L'art et l'argent

L’art et l’argent

Pour l’évolution de l’espèce humaine, il semble bien que les artistes soient aussi importants que les scientifiques et les philosophes. Ils sont capables de percevoir l’imperceptible, d’exprimer l’indicible, de créer une représentation métaphorique de la société, de ses attentes, de ses croyances, de ses angoisses et de ses rêves. Les artistes sont en même temps des moralistes et des prophètes. Autrement plus pertinents que les économistes, dont le Nobel Robert Solow disait d’eux qu’ils « auront un rôle à jouer tant qu’ils donneront du sens au monde qui les entoure  ». On ne voudrait pas vous fâcher, Robert, par égard à votre grand âge ; mais voilà belle lurette que les économistes ne parviennent même plus à donner du sens à ce qu’ils racontent. Il faut donc les compter au rang des espèces en voie de disparition, probablement à cause de la dégénérescence de l’aire cérébrale où se forme la réflexion. Ils ont perdu l’esprit, en somme. Et sans esprit, pas d’économie.

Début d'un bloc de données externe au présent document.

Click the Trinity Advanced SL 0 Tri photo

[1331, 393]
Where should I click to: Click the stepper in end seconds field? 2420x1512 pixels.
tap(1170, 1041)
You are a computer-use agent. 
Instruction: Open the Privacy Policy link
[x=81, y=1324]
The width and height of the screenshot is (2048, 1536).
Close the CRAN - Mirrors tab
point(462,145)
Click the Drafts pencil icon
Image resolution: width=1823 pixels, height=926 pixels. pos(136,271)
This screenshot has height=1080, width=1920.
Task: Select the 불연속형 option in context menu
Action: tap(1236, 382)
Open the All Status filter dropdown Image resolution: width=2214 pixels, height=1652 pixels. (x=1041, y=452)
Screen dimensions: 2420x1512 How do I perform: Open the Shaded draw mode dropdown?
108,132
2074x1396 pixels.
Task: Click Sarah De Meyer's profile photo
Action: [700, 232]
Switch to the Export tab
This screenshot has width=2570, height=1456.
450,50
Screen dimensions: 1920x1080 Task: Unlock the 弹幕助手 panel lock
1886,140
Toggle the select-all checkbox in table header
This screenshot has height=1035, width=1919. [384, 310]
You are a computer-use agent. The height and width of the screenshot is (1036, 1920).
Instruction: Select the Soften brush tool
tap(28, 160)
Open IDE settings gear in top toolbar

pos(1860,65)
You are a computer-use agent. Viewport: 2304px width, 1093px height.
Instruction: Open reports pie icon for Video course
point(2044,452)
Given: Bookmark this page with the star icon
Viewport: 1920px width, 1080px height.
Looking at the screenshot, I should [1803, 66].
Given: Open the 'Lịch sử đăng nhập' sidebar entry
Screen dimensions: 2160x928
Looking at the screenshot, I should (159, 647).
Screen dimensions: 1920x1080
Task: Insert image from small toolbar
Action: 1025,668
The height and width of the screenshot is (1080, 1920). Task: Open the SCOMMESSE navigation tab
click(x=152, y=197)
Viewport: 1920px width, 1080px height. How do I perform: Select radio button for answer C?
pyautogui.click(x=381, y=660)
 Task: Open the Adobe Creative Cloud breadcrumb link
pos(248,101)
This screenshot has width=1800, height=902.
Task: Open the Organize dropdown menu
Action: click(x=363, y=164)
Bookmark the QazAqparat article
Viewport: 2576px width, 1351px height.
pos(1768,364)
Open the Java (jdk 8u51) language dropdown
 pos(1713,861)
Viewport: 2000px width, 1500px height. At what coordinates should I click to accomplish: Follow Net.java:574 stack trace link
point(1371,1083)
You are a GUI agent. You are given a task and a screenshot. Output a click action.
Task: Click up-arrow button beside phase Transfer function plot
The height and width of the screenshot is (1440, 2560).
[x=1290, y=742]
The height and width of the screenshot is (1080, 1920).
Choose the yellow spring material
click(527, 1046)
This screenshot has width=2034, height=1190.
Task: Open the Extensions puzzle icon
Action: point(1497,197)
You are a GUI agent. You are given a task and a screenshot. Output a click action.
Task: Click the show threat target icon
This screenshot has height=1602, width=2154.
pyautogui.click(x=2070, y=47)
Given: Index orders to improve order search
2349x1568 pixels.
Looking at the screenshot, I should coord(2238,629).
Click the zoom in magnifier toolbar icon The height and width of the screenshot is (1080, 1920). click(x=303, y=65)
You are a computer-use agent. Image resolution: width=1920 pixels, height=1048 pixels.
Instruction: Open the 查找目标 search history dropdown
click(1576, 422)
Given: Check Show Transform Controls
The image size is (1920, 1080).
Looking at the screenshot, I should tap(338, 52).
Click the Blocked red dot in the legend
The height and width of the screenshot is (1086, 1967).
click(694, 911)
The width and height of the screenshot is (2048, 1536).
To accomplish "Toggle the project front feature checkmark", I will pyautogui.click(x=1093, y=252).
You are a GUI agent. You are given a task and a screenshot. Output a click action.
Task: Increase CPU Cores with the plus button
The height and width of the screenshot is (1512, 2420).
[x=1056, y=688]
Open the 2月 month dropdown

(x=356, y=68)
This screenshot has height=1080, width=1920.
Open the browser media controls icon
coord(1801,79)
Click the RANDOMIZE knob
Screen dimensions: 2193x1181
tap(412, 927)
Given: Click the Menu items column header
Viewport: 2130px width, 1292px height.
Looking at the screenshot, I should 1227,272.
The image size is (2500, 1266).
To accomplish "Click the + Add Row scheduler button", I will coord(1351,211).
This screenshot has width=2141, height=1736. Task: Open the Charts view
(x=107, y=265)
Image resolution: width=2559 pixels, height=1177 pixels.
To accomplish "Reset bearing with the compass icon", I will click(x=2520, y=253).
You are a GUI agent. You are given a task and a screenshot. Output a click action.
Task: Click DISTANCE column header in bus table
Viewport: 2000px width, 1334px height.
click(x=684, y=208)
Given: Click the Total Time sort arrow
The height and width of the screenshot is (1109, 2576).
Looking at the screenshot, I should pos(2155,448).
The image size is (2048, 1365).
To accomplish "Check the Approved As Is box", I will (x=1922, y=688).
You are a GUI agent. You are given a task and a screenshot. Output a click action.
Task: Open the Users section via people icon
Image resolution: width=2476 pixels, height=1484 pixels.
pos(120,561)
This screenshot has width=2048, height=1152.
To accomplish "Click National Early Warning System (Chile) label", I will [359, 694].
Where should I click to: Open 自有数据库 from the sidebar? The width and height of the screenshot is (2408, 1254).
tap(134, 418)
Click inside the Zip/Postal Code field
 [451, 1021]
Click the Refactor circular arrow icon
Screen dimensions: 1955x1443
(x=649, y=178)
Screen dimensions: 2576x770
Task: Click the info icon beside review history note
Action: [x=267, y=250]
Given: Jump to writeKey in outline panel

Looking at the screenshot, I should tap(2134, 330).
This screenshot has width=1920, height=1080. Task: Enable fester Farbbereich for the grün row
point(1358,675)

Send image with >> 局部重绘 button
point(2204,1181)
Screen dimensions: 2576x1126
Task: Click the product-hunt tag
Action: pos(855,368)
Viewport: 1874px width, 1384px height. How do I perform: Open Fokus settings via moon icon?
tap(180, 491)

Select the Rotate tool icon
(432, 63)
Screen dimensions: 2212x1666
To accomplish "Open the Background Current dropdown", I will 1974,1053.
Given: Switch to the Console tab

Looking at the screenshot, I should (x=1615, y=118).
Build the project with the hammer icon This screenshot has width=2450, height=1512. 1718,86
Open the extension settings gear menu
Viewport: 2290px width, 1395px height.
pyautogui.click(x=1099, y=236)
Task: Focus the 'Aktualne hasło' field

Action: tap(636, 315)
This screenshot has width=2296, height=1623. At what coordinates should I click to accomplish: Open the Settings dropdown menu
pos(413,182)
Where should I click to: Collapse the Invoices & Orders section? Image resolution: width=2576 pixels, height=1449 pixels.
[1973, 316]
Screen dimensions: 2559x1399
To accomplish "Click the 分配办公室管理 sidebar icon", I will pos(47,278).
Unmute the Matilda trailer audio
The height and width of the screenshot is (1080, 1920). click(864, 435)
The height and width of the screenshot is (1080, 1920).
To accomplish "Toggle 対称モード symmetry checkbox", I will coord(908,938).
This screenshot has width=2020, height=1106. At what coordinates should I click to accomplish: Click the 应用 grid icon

Les artistes n’en manquent pas, d’esprit. Et ils ne cessent de le renouveler. Témoin cet Irlandais dont Huffington narre la genèse de sa plus récente création. Pris dans la tourmente de la crise, qui a fait naître quantité de friches immobilières et ruiné bien des accédants à la propriété, un certain Frank Buckley, artiste désœuvré à la spécialité non précisée, a résolu de façon originale son problème de logement. Il a édifié la « maison à un milliard  », avec des briquettes de confettis provenant de la destruction de billets de banque usagés. La (petite) maison a nécessité l’équivalent de 1.4 milliard d’euros de vieilles coupures, ce qui lui confère le prix de revient nominal le plus extravagant de l’histoire immobilière, bien que la Banque centrale irlandaise ait généreusement offert la matière première au bâtisseur. L’œuvre qui en résulte, nichée dans le hall d’un local commercial inachevé, témoigne mieux qu’un long discours de la précarité des prix ; elle matérialise les conséquences dramatiques d’une spirale spéculative et illustre superbement la fiction de « valeur », censément attachée au billet de banque. Une parabole lumineuse des dérèglements auxquels conduit la propension naturelle du sapiens à l’outrance. Mais l’artiste nous fait découvrir une qualité insoupçonnée de la monnaie-papier : réduite en confettis et compactée en briques, elle offre un confort remarquable. « Vous pouvez dire ce que vous voulez de l’euro, mais c’est un sacré isolant » dit le maçon monétaire. Fasse le Ciel qu’il ait raison, et que l’euro nous isole des méchants orages qui pointent à l’horizon.

La recette du jour

Le mur de l’argent

Face aux incertitudes des temps présents, vous avez commencé à stocker des billets sous votre oreiller. C’est une bonne idée, continuez. Quand vous aurez accumulé 1.4 milliard, vos créanciers pourront vous déloger : pilonnez vos biffetons et transformez-les en moellons. Vous pourrez alors bâtir un château en Espagne. Ou un modeste pavillon en Irlande. L’argent, c’est sacrément utile.